THERE is a need for the Department of Transportation (DOTR) to look into the activities of health counters at the Ninoy Aquino International Airport (Naia) due to the “risks” involved in the way incoming travelers are accosted and asked for verification of their vaccination status. This is especially true for residents here who are coming back from their travels.
DOTR should make sure that personnel at the health counters do not harass residents returning from their travels with undue requirements on their vaccination status, especially now that President Marcos Jr. has already lifted the stringent rules on the vaccination status of incoming passengers. In fact, all other countries have similarly declared the opening of their borders.
We raise this point due to the experience that a lawyer-friend told us regarding a couple who went on a pleasure trip to Hong Kong . According to him, someone from the health desk accosted the wife of his friend while they were on their way to the immigration counter. Apparently, the wife, who was walking behind, had been asked for her vaccination status; and, finding out that she was not vaccinated, the staffer brought her to the health desk.
The lawyer recounted that the husband, finding his wife being escorted to the health desk , followed and then and there got the shock of his life on learning she was apparently being detained due to her unvaxxed status. He told the health desk personnel that they had gone through an antigen test before departure and were cleared. So there was no need for the hint at a detention.

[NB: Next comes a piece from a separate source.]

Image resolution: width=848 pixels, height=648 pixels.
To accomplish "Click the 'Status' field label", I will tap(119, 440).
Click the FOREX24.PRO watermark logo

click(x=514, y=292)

His take was that the health center may pose an unnecessary risk to incoming travelers by way of having to come across so that they need not be detained. According to Rante, there is a big possibility that incoming travelers may be harassed to such a point that they come across, a risk that is usually associated with rules that have been stretched by overzealous personnel.
The health center is a superfluous requirement since the couple have gone through an antigen test and were declared fine so there was no need for the extra requirement from the health desk. Also, the couple, said my lawyer-friend, were waved through by the immigration counter. Which begets the question, why is there a need for the health center to impose rules that have already been clarified by President Marcos Jr.”
The President has already signed a resolution lifting the quarantine requirement for travelers entering the Philippines who are either unvaccinated, partially vaccinated, or whose vaccination status cannot be independently validated.
This was announced in a tweet, by Foreign Affairs Undersecretary Brigido Dulay, who confirmed that the President has signed the Inter-Agency Task Force for the Management of Emerging Infectious Diseases (IATF-EID) Resolution No. 2 allowing inbound travelers sans quarantine.
“Filipinos and foreign nationals 15 years or older shall present a remotely supervised or a laboratory-based rapid antigen negative test result administered and certified by a healthcare professional in a healthcare facility, laboratory, clinic, pharmacy, or other similar establishments taken within 24 hours prior to the date and time of departure from the country of origin/first port of embarkation in a continuous travel to the Philippines, excluding lay-overs; provided, that, he/she has not left the airport premises or has not been admitted into another country during such lay-over,” the resolution read.
That resolution also said that predeparture testing for fully vaccinated inbound travelers will no longer be required. Also, unvaccinated residents travelling outside the country need only present a rapid antigen test and that’s it. There is no need for the health desk to accost returning residents since they have been cleared already.
For the lawyer’s friend, the health desk personnel at the airports should not be overzealous, especially when dealing with foreigners in accosting them and then bringing them to the health center where they are read the riot act, since it does not do the country good. The “laglag-bala” phenomenon that had travelers enveloping their luggages with a plastic wrap at the airports should not be allowed to rear its head.
The country has so much to gain from tourists visiting our destinations and no additional rules from a health desk at the airport should be allowed to ruin this. We have enough problems as it is, with the Naia—enough to turn off many prospective visitors. The last thing we need are people needlessly harassing travelers.